NFT é a sigla para “Non-fungible token” (algo como ficheiro infungível, em português). Confuso? Provavelmente, vai ficar mais, quando dissermos que por detrás deste conceito está uma das mais recentes modas que a internet criou: vender arte digital que é, teoricamente, única. O conceito está assente em blockchain, a tecnologia que está por detrás das criptomoedas, e atrai leiloeiras como a Christie’s ou o criador do Twitter, Jack Dorsey, que está a leiloar o seu primeiro tweet em NFT por 2,5 milhões de dólares (cerca de 2,1 milhões de euros).

Como qualquer novo conceito digital, ainda por cima ligado a bitcoins, é normal não perceber o que este fenómeno é. Em quatro perguntas, explicamos o que são os NFT e porque é que atraem milhões de euros.
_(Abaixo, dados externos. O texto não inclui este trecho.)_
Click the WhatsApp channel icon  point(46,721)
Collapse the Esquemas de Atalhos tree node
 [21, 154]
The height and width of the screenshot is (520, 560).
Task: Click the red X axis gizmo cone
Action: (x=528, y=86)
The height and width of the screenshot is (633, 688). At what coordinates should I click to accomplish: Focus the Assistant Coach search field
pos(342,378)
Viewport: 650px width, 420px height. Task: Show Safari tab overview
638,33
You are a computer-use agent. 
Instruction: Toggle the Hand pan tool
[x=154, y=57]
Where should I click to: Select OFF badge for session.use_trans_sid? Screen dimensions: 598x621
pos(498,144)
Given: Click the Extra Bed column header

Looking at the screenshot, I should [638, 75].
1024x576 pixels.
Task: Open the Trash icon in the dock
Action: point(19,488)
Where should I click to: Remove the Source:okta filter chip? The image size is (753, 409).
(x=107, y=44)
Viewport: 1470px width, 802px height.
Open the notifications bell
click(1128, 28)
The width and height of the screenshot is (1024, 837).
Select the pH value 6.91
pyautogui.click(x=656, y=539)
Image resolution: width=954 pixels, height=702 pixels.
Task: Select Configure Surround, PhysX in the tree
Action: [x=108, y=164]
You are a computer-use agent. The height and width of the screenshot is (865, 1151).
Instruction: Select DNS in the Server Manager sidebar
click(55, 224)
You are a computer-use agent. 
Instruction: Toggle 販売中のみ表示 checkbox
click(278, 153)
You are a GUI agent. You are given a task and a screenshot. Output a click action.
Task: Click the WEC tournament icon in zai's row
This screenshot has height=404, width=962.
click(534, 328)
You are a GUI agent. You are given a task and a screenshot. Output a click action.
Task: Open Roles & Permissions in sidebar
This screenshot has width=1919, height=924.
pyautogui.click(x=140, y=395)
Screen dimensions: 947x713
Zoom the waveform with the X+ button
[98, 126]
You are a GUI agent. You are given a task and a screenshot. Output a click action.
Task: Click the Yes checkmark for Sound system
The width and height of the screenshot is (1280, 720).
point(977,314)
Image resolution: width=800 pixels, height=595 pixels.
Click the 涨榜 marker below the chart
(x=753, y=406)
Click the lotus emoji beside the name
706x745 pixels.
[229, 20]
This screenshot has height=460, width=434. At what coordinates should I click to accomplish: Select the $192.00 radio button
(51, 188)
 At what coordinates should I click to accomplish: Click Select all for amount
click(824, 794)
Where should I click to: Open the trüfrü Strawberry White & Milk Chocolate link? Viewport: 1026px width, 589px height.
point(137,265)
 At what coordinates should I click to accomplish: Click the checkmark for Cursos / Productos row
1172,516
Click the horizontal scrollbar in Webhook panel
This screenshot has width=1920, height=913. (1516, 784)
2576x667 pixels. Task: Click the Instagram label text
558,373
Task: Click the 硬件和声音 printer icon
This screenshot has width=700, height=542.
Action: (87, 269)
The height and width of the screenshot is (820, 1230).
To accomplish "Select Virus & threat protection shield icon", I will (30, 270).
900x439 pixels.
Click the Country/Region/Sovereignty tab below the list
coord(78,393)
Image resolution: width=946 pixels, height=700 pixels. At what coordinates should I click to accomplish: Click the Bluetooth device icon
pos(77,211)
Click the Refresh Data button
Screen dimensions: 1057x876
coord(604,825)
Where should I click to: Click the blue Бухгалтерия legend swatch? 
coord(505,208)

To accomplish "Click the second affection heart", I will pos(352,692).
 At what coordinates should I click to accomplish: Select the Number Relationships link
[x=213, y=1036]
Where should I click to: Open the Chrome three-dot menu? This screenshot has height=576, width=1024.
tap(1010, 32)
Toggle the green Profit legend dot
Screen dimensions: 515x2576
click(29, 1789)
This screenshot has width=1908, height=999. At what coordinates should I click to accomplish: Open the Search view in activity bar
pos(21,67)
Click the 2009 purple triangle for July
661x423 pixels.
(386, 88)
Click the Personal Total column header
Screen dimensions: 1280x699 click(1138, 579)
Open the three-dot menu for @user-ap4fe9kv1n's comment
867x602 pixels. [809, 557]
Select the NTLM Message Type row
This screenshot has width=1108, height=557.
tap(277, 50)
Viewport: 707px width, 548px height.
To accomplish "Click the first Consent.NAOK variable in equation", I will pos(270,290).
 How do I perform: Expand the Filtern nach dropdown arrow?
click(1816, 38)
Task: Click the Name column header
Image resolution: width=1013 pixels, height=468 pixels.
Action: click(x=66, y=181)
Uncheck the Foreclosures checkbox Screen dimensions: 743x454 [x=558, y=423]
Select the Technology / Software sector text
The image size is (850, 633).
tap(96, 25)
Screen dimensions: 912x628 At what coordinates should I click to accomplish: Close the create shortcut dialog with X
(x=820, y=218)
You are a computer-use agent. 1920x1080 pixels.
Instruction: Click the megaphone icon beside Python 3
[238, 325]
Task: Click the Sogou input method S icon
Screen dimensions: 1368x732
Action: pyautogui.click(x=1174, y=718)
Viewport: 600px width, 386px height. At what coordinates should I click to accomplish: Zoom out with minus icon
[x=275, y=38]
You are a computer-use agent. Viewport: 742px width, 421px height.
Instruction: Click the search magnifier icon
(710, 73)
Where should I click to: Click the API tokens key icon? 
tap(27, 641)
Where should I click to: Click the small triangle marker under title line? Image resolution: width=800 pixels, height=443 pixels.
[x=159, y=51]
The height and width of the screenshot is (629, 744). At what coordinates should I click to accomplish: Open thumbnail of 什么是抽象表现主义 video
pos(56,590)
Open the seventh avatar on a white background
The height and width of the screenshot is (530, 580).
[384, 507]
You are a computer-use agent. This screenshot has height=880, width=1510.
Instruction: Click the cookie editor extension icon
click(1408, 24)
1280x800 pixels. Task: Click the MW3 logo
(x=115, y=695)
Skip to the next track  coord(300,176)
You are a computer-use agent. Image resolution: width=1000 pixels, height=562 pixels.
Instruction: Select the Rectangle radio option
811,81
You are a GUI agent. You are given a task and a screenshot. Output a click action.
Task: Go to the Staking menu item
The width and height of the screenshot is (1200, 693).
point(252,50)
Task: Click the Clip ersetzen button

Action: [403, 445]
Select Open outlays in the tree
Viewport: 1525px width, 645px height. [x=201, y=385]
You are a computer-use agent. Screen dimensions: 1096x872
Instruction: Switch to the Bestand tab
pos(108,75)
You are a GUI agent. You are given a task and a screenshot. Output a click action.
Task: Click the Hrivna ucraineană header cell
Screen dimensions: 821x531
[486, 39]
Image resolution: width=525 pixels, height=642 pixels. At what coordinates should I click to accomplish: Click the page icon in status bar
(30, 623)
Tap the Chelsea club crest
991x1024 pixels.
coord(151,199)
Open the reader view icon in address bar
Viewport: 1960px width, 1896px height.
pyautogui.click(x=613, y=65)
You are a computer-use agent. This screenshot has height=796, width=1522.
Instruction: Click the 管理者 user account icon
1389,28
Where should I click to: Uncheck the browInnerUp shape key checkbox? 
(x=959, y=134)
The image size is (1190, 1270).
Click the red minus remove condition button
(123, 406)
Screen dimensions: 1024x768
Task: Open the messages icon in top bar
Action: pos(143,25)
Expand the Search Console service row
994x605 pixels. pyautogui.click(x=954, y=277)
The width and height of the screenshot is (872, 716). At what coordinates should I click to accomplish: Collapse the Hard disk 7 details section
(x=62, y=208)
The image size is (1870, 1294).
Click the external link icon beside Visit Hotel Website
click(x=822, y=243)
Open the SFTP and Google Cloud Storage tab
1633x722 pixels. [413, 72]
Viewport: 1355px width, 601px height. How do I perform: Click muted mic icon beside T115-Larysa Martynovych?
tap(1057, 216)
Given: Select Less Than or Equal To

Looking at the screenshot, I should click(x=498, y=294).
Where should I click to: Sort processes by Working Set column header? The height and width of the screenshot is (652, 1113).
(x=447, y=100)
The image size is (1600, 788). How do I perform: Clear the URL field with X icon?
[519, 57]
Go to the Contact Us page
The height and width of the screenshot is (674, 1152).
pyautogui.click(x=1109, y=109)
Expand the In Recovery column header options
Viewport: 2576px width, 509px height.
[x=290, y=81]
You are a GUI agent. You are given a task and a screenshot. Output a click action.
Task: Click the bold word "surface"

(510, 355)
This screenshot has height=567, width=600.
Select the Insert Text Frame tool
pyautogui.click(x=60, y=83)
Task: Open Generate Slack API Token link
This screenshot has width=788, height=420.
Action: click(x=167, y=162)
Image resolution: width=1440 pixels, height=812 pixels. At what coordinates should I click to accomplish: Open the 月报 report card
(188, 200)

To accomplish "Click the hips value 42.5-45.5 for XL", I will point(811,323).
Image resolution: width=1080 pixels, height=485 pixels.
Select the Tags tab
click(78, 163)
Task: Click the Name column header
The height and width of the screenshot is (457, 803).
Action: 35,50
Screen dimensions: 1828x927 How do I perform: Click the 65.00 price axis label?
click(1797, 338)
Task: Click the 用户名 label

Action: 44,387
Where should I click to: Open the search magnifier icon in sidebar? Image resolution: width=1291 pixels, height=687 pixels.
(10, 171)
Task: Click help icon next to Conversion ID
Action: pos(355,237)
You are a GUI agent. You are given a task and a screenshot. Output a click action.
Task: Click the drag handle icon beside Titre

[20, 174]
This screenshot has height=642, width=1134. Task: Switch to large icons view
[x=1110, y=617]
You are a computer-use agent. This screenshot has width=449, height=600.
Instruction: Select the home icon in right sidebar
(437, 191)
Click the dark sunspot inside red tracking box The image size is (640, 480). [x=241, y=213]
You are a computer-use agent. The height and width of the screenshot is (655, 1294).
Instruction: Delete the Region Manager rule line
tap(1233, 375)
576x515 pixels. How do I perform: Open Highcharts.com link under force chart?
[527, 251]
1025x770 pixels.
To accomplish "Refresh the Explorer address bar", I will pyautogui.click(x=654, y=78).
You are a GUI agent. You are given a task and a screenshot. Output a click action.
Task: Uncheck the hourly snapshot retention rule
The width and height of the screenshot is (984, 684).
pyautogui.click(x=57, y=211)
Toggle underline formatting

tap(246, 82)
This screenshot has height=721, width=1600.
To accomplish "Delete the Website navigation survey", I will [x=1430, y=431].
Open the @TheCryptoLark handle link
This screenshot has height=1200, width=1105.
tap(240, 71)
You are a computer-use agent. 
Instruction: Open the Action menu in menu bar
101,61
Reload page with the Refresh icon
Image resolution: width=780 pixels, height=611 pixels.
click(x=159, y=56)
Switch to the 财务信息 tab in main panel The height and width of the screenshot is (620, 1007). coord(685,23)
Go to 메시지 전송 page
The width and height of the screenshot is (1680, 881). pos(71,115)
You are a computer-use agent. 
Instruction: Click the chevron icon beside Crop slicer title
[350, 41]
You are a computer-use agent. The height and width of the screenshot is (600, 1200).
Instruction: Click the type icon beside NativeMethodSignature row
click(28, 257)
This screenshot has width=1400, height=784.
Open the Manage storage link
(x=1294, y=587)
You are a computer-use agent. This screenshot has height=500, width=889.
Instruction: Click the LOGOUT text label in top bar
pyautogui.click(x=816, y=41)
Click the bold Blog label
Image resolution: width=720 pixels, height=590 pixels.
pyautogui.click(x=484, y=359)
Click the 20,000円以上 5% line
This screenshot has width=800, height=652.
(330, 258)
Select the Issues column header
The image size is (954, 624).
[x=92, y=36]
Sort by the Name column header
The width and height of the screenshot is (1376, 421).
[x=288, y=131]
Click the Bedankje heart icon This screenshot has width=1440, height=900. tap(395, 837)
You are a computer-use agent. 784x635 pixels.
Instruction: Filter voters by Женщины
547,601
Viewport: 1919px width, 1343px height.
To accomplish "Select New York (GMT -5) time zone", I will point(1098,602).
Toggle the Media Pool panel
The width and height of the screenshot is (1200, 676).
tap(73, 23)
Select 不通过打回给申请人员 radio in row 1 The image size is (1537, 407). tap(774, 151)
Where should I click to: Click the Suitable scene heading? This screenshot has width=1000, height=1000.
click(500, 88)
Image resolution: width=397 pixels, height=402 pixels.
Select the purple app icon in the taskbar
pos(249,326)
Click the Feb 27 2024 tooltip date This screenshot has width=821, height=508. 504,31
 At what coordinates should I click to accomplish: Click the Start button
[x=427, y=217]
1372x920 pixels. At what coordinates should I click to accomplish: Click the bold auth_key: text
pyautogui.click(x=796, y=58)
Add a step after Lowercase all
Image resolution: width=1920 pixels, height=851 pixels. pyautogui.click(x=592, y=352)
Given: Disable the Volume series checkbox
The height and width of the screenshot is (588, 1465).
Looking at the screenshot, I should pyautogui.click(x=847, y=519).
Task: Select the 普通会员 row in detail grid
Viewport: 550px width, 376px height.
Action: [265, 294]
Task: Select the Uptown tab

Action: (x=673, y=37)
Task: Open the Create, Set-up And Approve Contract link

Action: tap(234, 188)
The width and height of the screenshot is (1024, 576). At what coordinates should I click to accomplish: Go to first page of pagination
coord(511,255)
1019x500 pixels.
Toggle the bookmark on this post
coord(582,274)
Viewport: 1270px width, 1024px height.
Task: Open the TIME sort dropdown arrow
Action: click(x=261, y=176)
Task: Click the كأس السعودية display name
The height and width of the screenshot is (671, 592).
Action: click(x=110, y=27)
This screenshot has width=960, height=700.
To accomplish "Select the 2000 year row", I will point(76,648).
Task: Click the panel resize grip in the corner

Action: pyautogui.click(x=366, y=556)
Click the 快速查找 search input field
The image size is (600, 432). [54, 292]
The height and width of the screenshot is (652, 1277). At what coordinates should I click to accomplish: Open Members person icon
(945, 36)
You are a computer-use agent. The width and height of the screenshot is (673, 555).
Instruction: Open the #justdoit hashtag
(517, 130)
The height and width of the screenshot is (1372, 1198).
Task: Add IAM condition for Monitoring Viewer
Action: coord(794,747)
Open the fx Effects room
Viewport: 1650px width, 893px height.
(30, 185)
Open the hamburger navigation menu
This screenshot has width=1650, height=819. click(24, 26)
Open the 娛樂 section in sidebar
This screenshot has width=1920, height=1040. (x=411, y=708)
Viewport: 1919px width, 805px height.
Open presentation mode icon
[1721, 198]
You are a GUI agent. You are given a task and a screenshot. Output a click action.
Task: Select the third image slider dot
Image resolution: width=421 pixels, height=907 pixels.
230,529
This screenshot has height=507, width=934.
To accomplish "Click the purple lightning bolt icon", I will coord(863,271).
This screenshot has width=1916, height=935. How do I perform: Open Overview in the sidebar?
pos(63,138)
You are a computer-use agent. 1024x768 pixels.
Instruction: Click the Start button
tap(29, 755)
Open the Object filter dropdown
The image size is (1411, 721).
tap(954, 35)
O que é que um NFT? Um ficheiro digital insubstituível

Como contámos acima, NFT é a sigla utilizada para “Non-fungible token“. Por isso, uma tradução à letra em português seria algo como “ficheiro infungível”. Contudo, para compreender melhor estas siglas convém perceber o conceito de “token” e de “non-fungible“, que traduzimos como “ficheiro” e “infungível”, respetivamente.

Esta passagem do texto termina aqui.